Step-by-Step Solution:
Step 1: Let original seats be M = 5x, P = 7x, B = 8x.Step 2: Increase Mathematics by 40%: new M = 5x * 1.40 = 7x.Step 3: Increase Physics by 50%: new P = 7x * 1.50 = 10.5x.Step 4: Increase Biology by 75%: new B = 8x * 1.75 = 14x.Step 5: The new ratio is 7x : 10.5x : 14x.Step 6: Cancel x to get 7 : 10.5 : 14. Multiply each term by 2 to clear the decimal: 14 : 21 : 28.Step 7: Divide by 7: 14 / 7 = 2, 21 / 7 = 3, 28 / 7 = 4. So the simplified ratio is 2 : 3 : 4.

Verification / Alternative check:
One can take actual numbers instead of 5x, 7x and 8x, for example, 5, 7 and 8. Applying the same percentage increases gives new values: 5 * 1.4 = 7, 7 * 1.5 = 10.5, 8 * 1.75 = 14. These three numbers again simplify to the ratio 2 : 3 : 4 when scaled appropriately, confirming the result is independent of the specific value of x.

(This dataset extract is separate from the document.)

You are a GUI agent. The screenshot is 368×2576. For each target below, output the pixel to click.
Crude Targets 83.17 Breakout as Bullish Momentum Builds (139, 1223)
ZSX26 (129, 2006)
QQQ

Why Other Options Are Wrong:
Ratios 1 : 2 : 3, 3 : 4 : 5 and 4 : 5 : 6 do not arise from multiplying 5 : 7 : 8 by 1.4, 1.5 and 1.75 respectively. If you substitute these ratios back into the percentage changes, they do not match the proportional increases given in the problem.

Common Pitfalls:
Students sometimes incorrectly add the percentages directly to the ratio numbers (for example, adding 40 to 5 instead of increasing 5 by 40%), or apply the same percentage increase to all terms. Another mistake is to forget to clear decimals properly when simplifying ratios. Always multiply all terms by a suitable common factor to avoid decimal confusion.

Final Answer:
The new ratio of seats for Mathematics, Physics and Biology is 2 : 3 : 4.